Making marketing an asset

Many CEOs view their marketing department as a cost center when, instead, they should be looking at it as an asset.

“If you’re thinking your marketing is only about generating brochures, designing ads and building Web sites, then you are sorely underestimating the business opportunities that a savvy marketer can bring you,” says Jonathan Fisher, CEO of BrandExtract. “If you’re not being challenged, if new and existing business models aren’t being discussed as part of your strategic plan, if your key executive decisions and board strategies are not being enhanced by the marketing department, you’re creating a gap and you’re losing a major opportunity.”

Smart Business spoke with Fisher about how to stop viewing your marketing department as a cost and move it to the asset side of your balance sheet.

How can a CEO turn the marketing department into an asset?

Marketing becomes an asset on the balance sheet when it supports your key business goals, raises the valuation of your business, attracts investors or buyers, or shifts your culture to align in a new executive direction. Businesses want to identify new opportunities in the marketplace and new ways to create barriers to entry for the competition — and marketing can offer insight and analysis. If marketers keep their eyes open and understand how to take an opportunity and convert it into something that can generate a revenue stream, marketing can play a bigger role than most CEOs realize. Marketing should have an impact on aligning strategic business goals and differentiating the company in the marketplace. If you’re not demanding this from your group, you should.

How can thinking strategically increase the value of marketing?

Most marketing departments think far too tactically. That’s when they’re looked at as an expense. It’s only when they start thinking strategically and aligning themselves with revenue streams, measuring executive directions or shift, and dealing with business valuation and investment capital that they truly become an asset.

As a CEO, you need to ask, ‘How is marketing going to make this company more desirable in the marketplace so that someone will want to buy it, or invest in it, or merge with it?’ When you get to that level as a marketer, you’re having a powerful conversation with the CEO and the board of directors.

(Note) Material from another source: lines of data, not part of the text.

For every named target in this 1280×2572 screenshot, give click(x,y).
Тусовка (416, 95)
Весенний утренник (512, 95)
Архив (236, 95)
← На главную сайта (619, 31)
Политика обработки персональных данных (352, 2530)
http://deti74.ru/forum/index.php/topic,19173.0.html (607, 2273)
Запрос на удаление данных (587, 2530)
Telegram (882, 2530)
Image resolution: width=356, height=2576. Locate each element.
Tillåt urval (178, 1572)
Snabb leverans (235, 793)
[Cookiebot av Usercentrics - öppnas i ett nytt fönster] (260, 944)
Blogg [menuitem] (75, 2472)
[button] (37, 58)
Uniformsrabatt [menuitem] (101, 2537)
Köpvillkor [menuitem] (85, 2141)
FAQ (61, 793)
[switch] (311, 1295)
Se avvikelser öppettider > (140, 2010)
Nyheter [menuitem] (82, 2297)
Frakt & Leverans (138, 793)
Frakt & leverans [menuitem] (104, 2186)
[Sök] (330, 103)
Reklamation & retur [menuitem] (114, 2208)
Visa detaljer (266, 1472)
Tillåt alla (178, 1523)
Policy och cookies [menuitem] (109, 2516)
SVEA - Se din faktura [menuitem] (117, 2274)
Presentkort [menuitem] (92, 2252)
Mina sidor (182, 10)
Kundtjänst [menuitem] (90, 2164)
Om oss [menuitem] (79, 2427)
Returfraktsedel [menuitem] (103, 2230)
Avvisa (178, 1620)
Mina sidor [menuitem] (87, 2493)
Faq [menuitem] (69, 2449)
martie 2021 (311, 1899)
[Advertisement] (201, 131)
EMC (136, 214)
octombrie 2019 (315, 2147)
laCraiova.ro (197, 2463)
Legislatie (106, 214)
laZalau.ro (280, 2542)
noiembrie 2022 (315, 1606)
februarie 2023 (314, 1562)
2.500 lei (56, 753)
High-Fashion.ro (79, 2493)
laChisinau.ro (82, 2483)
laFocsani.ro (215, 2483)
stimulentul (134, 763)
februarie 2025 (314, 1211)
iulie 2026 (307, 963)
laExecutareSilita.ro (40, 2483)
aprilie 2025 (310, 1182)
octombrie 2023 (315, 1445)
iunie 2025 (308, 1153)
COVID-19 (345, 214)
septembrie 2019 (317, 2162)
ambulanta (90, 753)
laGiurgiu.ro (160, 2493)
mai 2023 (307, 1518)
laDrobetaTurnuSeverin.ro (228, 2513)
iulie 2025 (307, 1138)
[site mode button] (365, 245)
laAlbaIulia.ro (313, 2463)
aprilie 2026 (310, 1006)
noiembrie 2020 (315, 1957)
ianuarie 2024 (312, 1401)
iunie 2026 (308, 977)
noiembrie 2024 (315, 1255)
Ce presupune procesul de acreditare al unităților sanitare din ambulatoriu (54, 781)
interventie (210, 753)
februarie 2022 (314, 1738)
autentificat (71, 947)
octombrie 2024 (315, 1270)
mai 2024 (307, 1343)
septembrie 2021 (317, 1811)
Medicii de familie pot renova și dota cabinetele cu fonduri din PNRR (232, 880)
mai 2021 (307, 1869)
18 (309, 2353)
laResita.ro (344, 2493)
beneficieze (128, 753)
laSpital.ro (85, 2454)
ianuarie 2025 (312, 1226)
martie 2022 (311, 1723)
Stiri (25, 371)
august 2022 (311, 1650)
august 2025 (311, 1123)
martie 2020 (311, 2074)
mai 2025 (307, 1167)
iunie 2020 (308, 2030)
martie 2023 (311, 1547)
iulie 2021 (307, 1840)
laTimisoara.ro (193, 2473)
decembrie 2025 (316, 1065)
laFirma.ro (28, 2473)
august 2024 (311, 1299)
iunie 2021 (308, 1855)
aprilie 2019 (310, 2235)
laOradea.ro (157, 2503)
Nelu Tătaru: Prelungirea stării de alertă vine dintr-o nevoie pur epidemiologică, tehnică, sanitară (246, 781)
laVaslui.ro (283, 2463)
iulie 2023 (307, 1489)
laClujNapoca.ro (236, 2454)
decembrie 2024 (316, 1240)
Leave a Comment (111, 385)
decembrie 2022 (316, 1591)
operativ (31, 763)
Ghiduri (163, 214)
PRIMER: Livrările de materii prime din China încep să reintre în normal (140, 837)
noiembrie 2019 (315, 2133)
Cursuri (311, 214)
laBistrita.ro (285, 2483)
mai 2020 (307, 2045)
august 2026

Moving from tactics to marketing strategies can be a challenge. It’s easy to rush out and build a trade show booth, collect business cards and push them over to the sales force. You have to keep challenging the classic scenarios. We presented one client with a 100 year evergreen marketing program that cost virtually nothing to start. The program was viral and allowed them to ‘own’ a solution in their market. If you’re sending out postcards every month for $10,000, you have to ask why. If you’re trying to achieve top-of-mind awareness, again, ask yourself why. Would it be better to focus on incremental revenue strategies? You should be asking, ‘Is there a more effective way of achieving market awareness or growth, and one that could achieve more?’